Don't worry if your bike doesn't have SPD pedals. Only flat pedals are needed. Because of the smooth heel, these shoes have enough grip for your foot to not slide as quickly.
You'll be able to walk effortlessly thanks to the lightweight yet sturdy sole. Their breathable design will also come in handy during the summer months. The key drawbacks of these trainers are their marginally higher weight and minimal color range as opposed to athletic shoes.
10. Sandugo MTB Shoes
The new MTB shoes from Sandugo are among Sandugo’s most famous and durable cycling shoes, that has recently received a makeover. The new Foray replaces the stiff plastic outsole with a softer rubber outsole that aids off-bike traction. Around the toe, the shoe switches from an entirely Boa closure to a combination of hook-and-loop and Boa.
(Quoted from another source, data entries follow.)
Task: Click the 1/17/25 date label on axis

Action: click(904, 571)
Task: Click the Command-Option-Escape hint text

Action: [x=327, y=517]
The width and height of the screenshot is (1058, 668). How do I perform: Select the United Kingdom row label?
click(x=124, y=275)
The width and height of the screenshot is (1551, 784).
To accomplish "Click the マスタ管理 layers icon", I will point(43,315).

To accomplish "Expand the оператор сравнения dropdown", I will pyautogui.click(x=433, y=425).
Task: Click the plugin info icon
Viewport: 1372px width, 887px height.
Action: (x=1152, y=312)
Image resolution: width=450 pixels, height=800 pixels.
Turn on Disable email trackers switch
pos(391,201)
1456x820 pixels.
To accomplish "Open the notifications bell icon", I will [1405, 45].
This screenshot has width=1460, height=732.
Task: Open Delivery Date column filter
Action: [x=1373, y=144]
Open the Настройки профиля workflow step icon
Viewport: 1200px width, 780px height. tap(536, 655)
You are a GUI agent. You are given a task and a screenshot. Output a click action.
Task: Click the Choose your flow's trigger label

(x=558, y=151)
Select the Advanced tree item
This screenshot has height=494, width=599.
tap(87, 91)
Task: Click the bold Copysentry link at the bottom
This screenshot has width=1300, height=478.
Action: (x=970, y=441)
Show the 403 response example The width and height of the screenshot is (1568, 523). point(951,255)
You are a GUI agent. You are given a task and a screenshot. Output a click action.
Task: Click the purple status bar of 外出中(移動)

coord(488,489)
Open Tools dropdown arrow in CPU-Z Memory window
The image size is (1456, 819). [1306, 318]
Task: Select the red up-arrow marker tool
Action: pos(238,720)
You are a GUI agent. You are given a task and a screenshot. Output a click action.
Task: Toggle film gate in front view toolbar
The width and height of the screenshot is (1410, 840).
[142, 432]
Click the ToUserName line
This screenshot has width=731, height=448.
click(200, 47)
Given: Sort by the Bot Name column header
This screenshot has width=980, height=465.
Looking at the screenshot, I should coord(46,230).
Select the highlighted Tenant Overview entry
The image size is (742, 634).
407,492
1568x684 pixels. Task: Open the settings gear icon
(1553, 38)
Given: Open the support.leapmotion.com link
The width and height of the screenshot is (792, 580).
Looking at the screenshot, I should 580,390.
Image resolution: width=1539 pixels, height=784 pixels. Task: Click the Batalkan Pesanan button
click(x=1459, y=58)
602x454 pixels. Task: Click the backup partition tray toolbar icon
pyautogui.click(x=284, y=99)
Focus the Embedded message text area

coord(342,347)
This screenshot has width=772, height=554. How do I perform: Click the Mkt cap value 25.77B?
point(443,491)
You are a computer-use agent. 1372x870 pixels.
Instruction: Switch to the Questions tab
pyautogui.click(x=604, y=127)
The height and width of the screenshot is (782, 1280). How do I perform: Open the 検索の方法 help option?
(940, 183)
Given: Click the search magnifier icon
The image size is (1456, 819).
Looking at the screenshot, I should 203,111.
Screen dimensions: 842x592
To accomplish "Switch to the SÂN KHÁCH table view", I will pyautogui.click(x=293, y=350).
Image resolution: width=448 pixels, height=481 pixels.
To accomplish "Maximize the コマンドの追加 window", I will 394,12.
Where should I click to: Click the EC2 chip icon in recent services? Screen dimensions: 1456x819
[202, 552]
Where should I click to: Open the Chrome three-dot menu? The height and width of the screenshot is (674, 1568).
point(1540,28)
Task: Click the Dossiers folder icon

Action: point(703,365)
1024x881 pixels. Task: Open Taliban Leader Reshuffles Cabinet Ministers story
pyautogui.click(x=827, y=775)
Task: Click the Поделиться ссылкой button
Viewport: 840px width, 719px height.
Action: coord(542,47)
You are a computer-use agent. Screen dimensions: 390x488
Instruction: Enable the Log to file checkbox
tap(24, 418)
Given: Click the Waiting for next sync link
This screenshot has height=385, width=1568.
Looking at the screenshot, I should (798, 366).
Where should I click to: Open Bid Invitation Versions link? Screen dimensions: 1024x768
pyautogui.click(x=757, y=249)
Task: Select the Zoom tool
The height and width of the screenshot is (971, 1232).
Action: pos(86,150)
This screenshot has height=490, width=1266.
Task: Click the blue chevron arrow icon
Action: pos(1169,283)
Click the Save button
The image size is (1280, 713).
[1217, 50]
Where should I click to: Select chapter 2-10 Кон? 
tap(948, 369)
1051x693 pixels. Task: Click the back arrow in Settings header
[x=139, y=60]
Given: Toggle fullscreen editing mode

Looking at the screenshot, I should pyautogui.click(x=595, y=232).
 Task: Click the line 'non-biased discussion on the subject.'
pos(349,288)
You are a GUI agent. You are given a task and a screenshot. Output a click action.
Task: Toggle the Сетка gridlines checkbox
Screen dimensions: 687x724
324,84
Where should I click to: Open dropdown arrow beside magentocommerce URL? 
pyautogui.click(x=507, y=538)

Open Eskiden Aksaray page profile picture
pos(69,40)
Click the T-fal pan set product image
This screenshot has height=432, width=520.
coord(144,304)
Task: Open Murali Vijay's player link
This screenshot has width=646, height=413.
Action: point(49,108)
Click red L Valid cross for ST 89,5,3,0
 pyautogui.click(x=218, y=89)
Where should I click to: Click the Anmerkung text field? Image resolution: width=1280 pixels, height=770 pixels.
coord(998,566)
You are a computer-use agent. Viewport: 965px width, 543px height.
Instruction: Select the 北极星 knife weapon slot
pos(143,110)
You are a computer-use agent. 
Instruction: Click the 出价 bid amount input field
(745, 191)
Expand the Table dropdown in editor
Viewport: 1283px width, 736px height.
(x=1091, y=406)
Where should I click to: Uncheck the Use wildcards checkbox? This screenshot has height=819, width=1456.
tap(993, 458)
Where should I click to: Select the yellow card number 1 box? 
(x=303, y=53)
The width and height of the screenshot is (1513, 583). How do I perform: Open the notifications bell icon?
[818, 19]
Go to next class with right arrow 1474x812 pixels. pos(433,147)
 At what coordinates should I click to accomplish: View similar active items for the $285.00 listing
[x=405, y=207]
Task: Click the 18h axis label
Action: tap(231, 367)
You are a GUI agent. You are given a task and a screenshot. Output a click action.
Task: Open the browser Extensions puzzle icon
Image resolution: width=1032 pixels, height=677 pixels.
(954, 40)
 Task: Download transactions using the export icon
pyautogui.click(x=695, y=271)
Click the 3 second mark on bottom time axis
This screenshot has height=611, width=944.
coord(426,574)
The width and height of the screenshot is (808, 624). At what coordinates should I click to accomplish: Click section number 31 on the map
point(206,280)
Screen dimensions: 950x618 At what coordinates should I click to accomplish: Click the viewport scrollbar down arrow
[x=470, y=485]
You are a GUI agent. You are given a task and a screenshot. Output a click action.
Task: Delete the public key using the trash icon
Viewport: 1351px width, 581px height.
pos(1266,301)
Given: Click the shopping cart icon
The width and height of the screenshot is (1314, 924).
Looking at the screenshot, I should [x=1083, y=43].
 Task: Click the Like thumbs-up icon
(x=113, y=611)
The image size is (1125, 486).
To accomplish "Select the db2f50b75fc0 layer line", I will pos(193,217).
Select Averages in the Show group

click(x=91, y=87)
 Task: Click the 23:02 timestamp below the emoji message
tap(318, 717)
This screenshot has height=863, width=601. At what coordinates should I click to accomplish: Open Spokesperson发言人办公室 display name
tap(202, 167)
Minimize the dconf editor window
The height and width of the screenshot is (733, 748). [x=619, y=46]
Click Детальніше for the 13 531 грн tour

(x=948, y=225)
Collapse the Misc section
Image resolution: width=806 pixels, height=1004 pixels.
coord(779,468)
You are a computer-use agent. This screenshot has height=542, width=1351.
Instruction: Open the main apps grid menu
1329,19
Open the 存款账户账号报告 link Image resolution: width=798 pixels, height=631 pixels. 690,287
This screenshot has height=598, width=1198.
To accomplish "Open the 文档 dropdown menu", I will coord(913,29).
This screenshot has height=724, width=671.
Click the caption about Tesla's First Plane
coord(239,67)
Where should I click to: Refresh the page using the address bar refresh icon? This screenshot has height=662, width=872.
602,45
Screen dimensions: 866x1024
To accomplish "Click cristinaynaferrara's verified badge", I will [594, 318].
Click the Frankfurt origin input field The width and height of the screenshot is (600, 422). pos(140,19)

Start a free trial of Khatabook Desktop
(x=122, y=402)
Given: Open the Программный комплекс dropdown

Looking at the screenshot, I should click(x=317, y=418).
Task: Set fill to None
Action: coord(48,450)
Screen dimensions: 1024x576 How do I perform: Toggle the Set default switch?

Around the same time, these shoes don’t really stand out from any particular genre. It's a little bulky and doesn't bring down the same amount of strength as a cross-country shoe such as the Giro Cylinder, but its shock resistance and safety are inadequate for trail riding. It's also a below-average hiker due to the typical outsole outline and tread layout.
Cycling shoes are specialized footwear that has been designed and developed for maximum performance. These shoes are made of unusual materials, patterns, and technology. Making a pair of high-quality cycling shoes necessitates a considerable amount of talent and craftsmanship. It has been established that the higher the standard and lighter the weight of a bike shoe, the more costly it is.
You can also read about Best Cycling Shoes with Cleats.